But even if it did send HEIC, if you're going to fail to handle "any" format, then you better specify the one you can handle. By the same token, why shouldn't my computer convert every .docx to PDF, or some other "more universal" format?

Instead of specifying the requirement programmatically, they spent their time sending out tweets and writing help docs.

replies(2): >>23262490 #>>23264563 #
11. oefrha ◴[] No.23262309[source]
1. input type=file can be used to upload any file format (or any non-format, for that matter). If you want specific file formats, you make your intention clear.

2. Please try to read the entire comment. iOS does default to JPEG when uploading, the accept attribute isn't needed.

12. salamander014 ◴[] No.23262430[source]
Generally I agree with your point but this isn't your uncle's homemade public photo gallery. These are people's lives on the line. These kids have no say in whether they think they should take these exams. And because of that yes it is absolutely College Board's responsibility to

1. Correctly label their expected stream types. 2. Test all of the most popular devices before having something this broken in production.

What about a kid that's using a cheap android tablet from aliexpress? Are you arguing that the company nobody's ever heard of is at fault for not programming their tablet to use the correct image format? I agree that they should probably be using JPEG but that doesn't mean College Board is off the hook for making it easy for a user to not be able to use their product for something this important.

13. nitrogen ◴[] No.23262490{3}[source]
When was the accept attribute added to the input tag?
replies(1): >>23262807 #
14. pwthornton ◴[] No.23262568[source]
Not being able to accept common image formats is a failure of the programmers, not Apple, which is looking to use more modern image formats that have better compression and quality.

It really bothers me when programmers make excuses for laziness or shoddy work that results in user's being harmed. Start caring about your users.

The iPhone is the most popular phone model in the United States. This is on the College Board. It takes very little work to make this work properly, which ANY BASIC QA PROCESS WOULD HAVE CAUGHT.

15. scott_s ◴[] No.23262681[source]
Check the actual source code: https://news.ycombinator.com/item?id=23261598

I don't think the failure is with the accept type. I think the failure is with the bespoke JavaScript checking the filenames. That puts the failure on the College Board, not Apple.

16. bchociej ◴[] No.23262807{4}[source]
I was surprised by this, but at least as early as September 2008: https://github.com/whatwg/html/commit/c67bb312ac44737c6c175b...
17. oefrha ◴[] No.23262967[source]
Turns out I overlooked some details in the article. Some students (after the issue was known) airdropped photos to their computers and attempted to rename .heic to .png/.jpeg to bypass the extension check (who would have guessed extensions don't have to correspond to file types), they went through but were rejected a day later. The article isn't clear on what exactly was happening before, but I suppose students were trying to submit airdropped .heic directly?

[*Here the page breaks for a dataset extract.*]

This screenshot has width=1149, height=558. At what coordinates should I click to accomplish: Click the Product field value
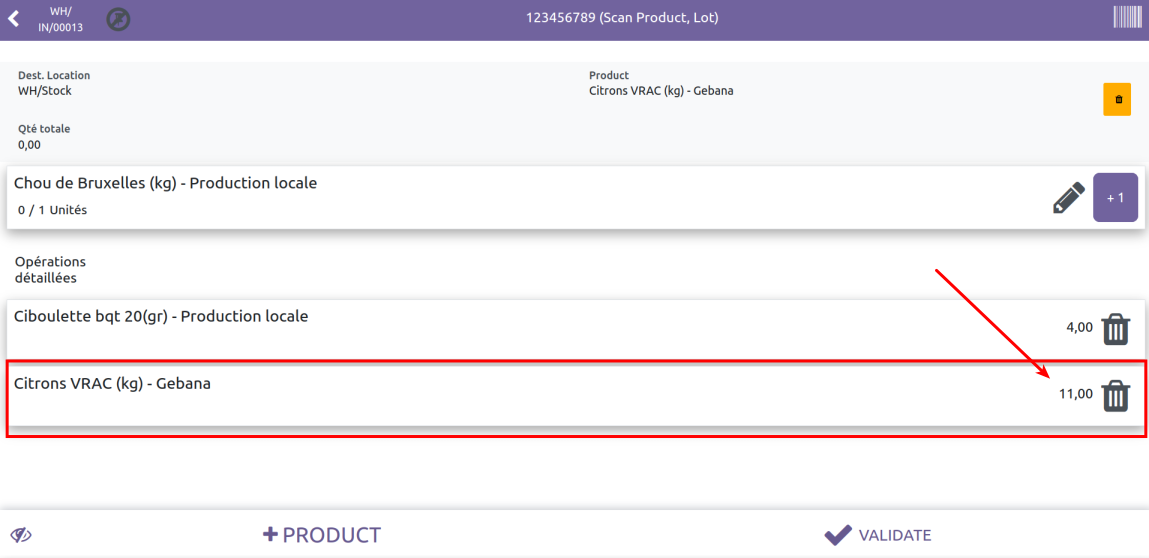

In any case, sounds like absolutely horrid QA and communications of what's accepted (and of course, very bad idea not supporting the format in the first place when half your test takers are taking pictures in that format).

(A bit more context on my original comment: I thought they had some working system where test takers could upload photos directly from their phones — e.g., scan a QR code to open a page with a unique ID with an image upload form. Turns out that's too much to ask; their process is "get the image from your camera to your test-taking device whichever way you can think of, not our problem." Not surprisingly that's not a very foolproof process.)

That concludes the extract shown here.